Given exercise:
Rewrite each of the items below, changing every "Given" to "Task" and keeping everything else the same. Leave the pictures out.

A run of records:
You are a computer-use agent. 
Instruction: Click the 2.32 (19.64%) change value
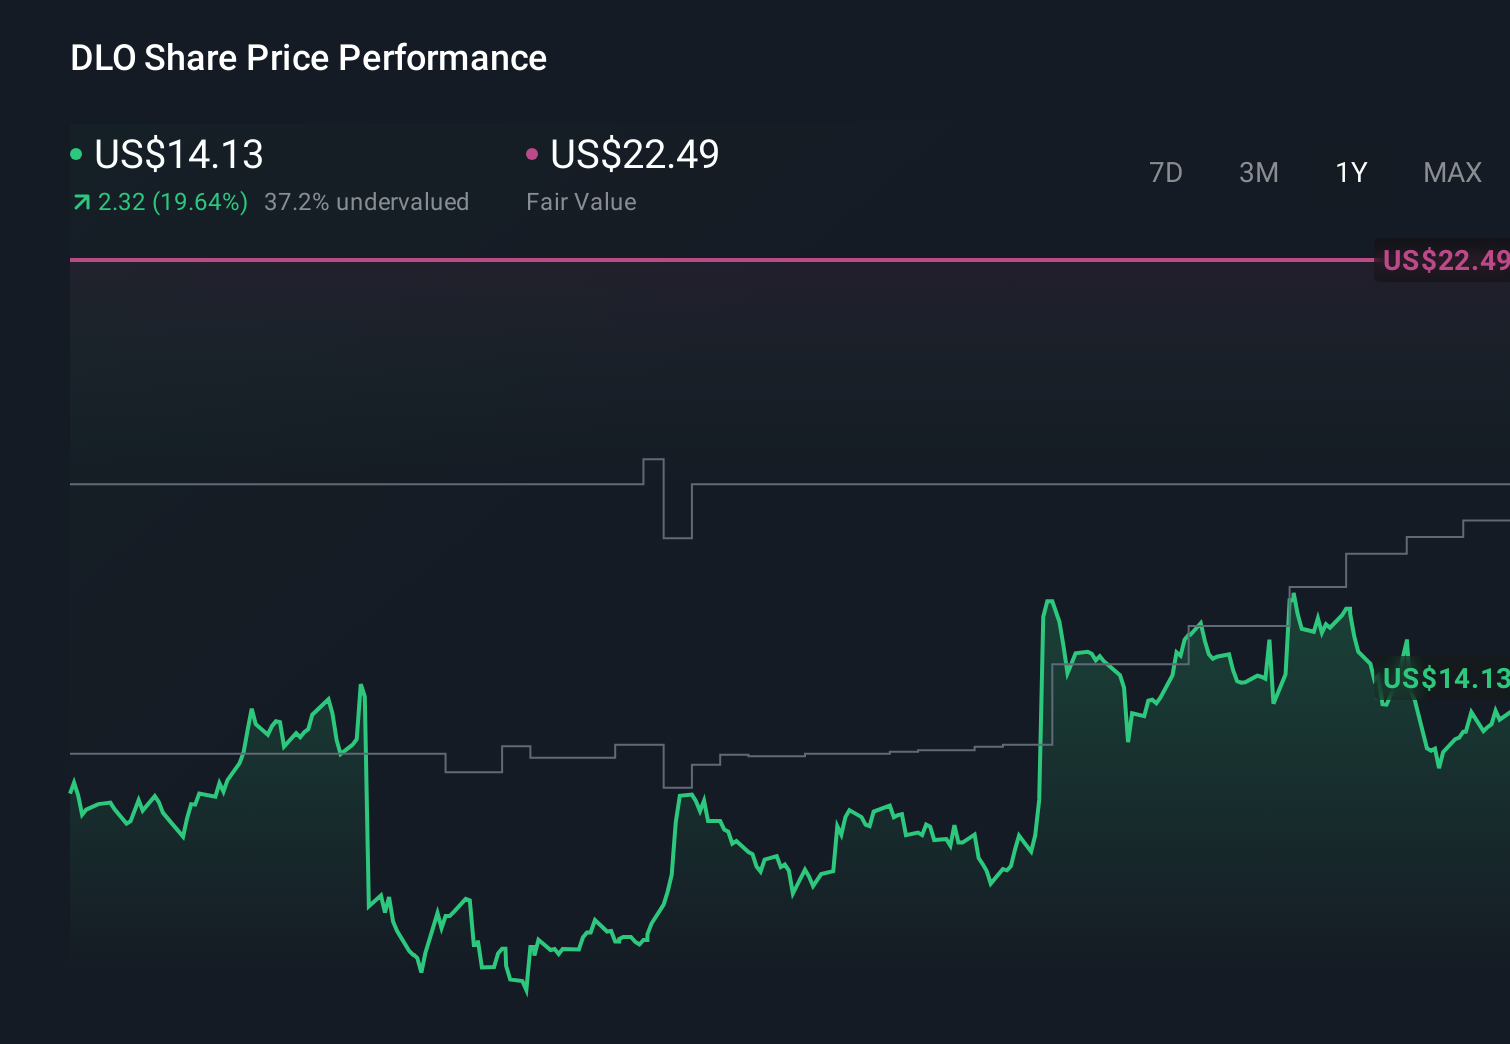point(174,202)
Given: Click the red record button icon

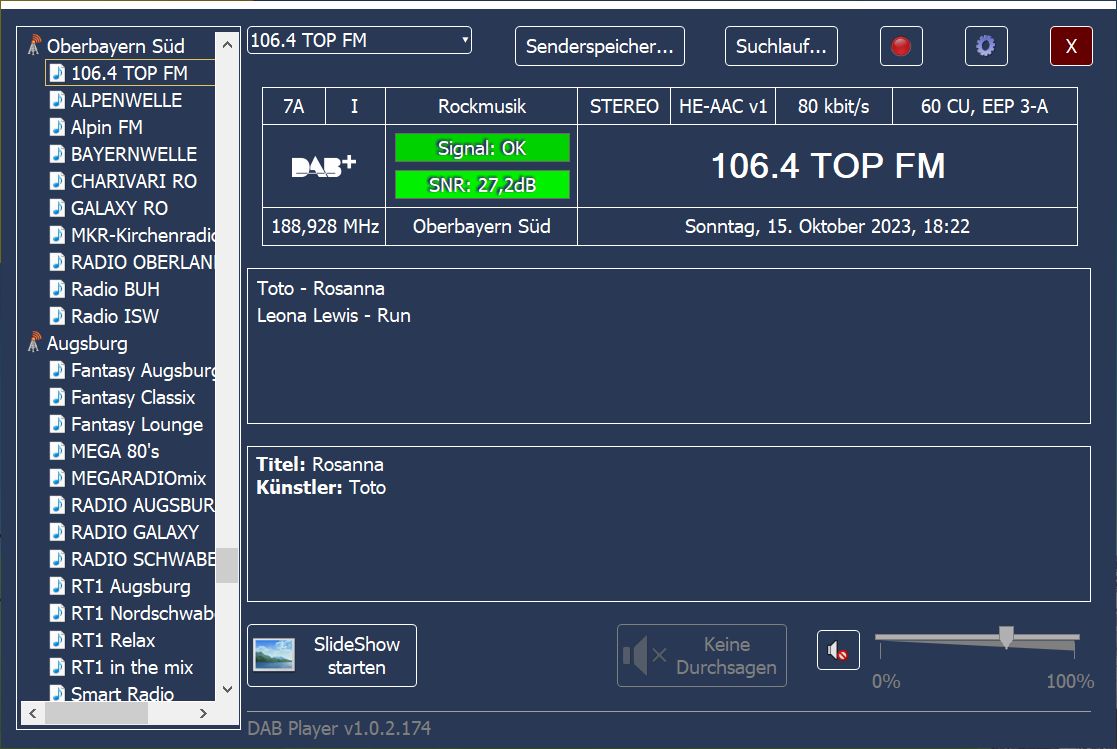Looking at the screenshot, I should click(x=901, y=46).
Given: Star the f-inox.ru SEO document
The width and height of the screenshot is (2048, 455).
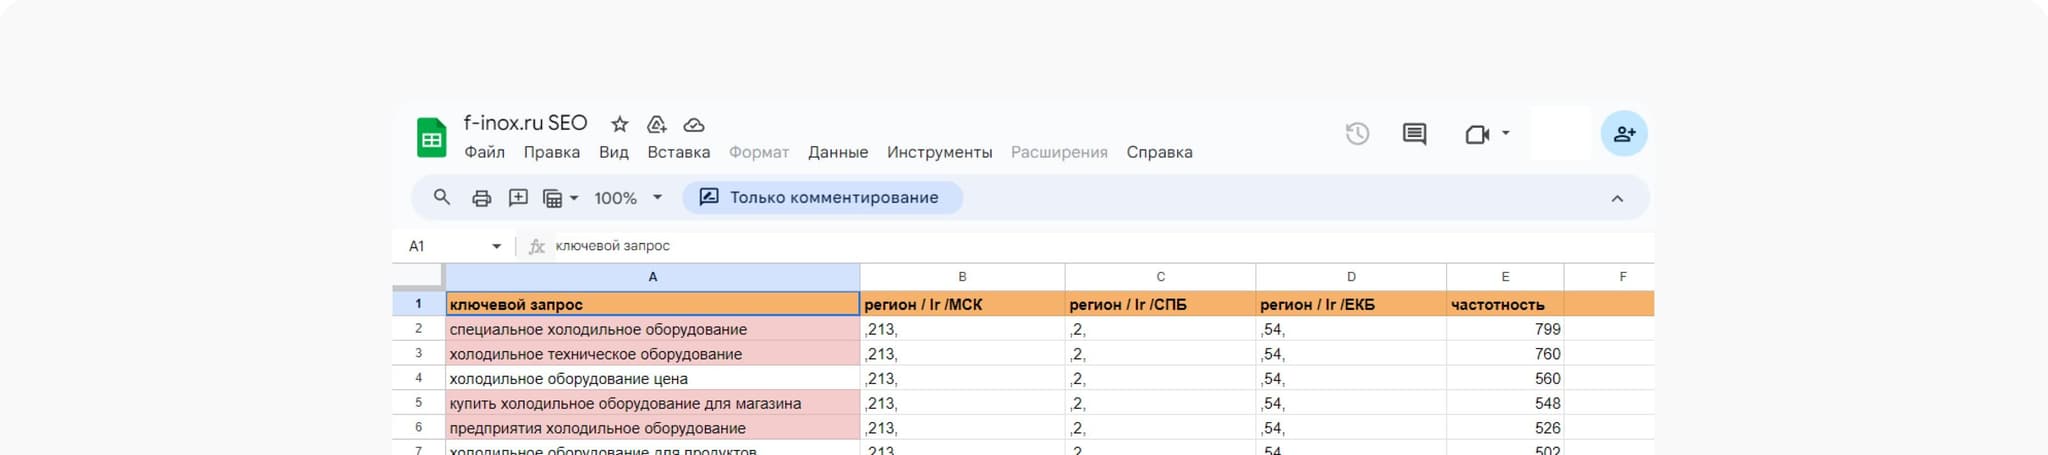Looking at the screenshot, I should tap(620, 124).
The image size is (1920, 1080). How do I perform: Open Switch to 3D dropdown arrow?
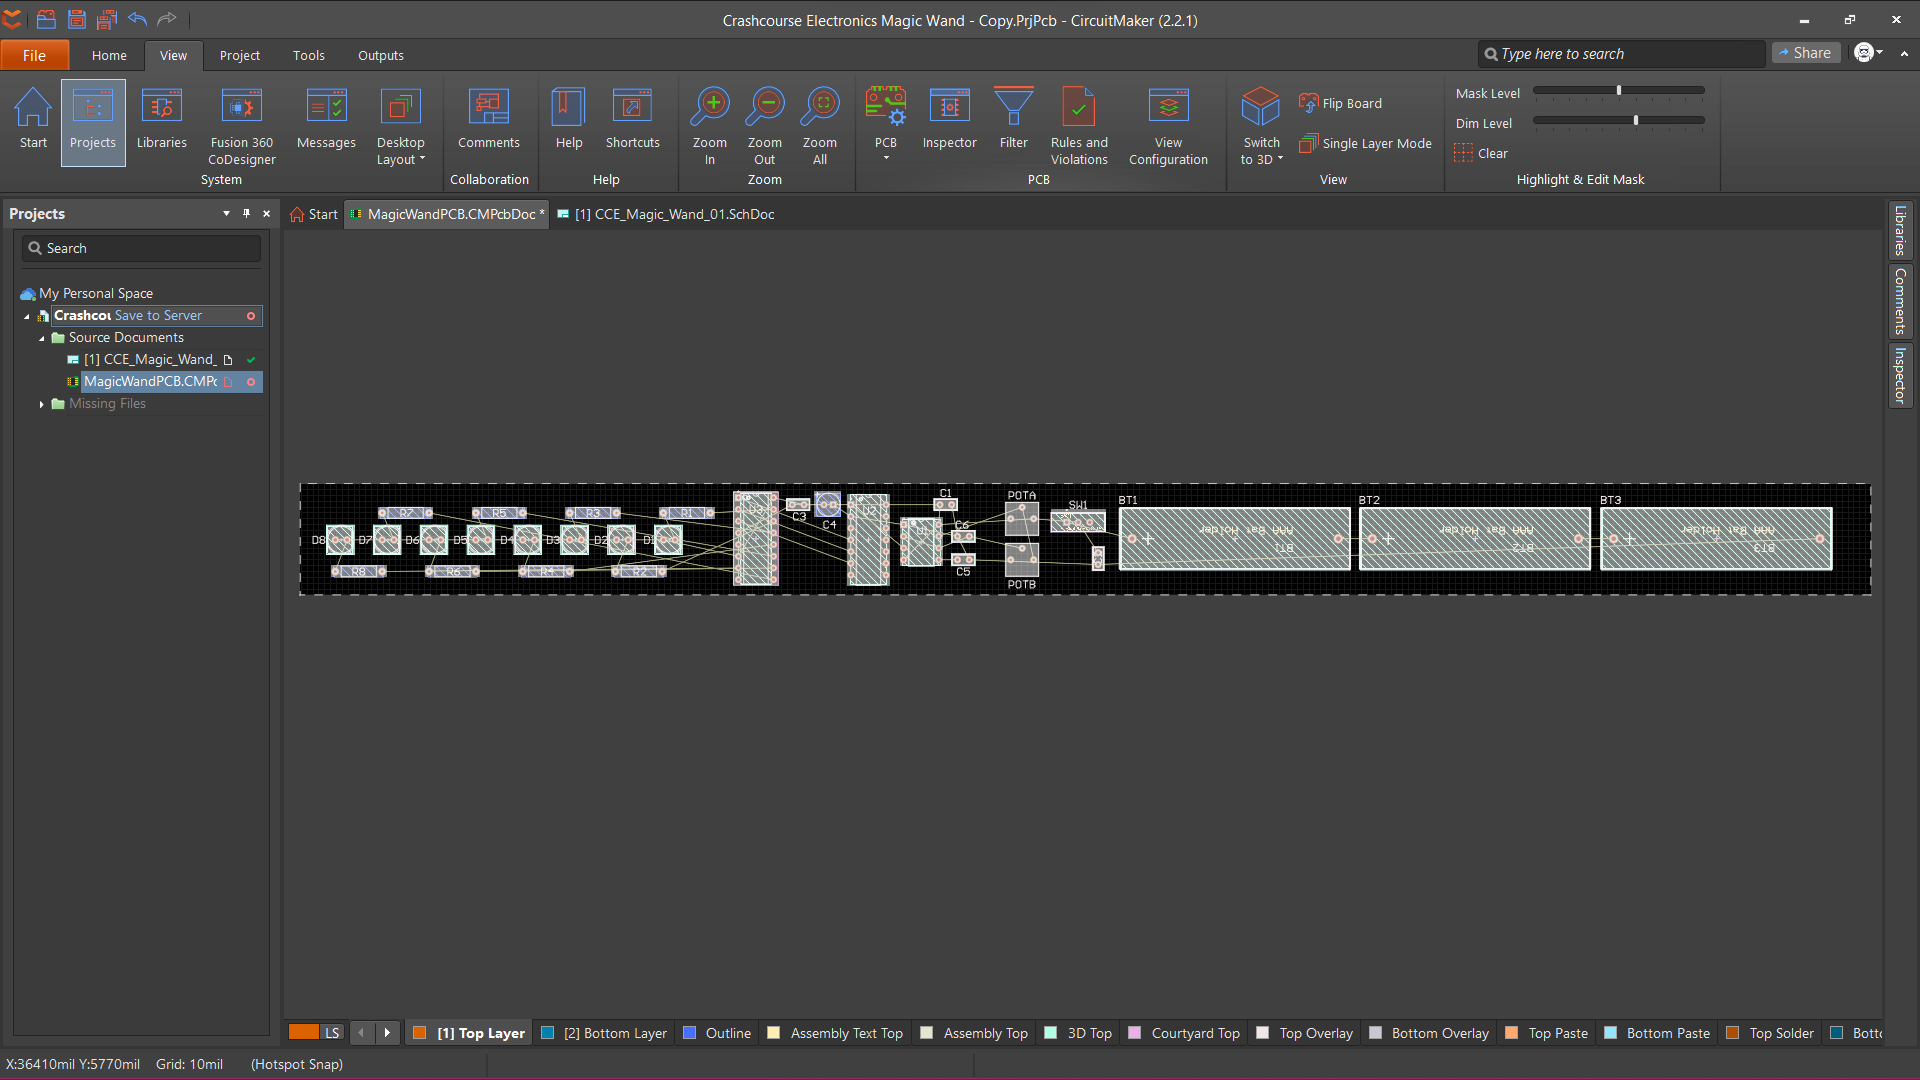1280,159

Answer to this task:
You are a computer-use agent. 
Instruction: Click the 2.32 (19.64%) change value
point(174,202)
Task: Click the red record button icon

Looking at the screenshot, I should click(x=901, y=46).
Task: Star the f-inox.ru SEO document
The width and height of the screenshot is (2048, 455).
Looking at the screenshot, I should tap(620, 124).
The image size is (1920, 1080). How do I perform: Open Switch to 3D dropdown arrow?
1280,159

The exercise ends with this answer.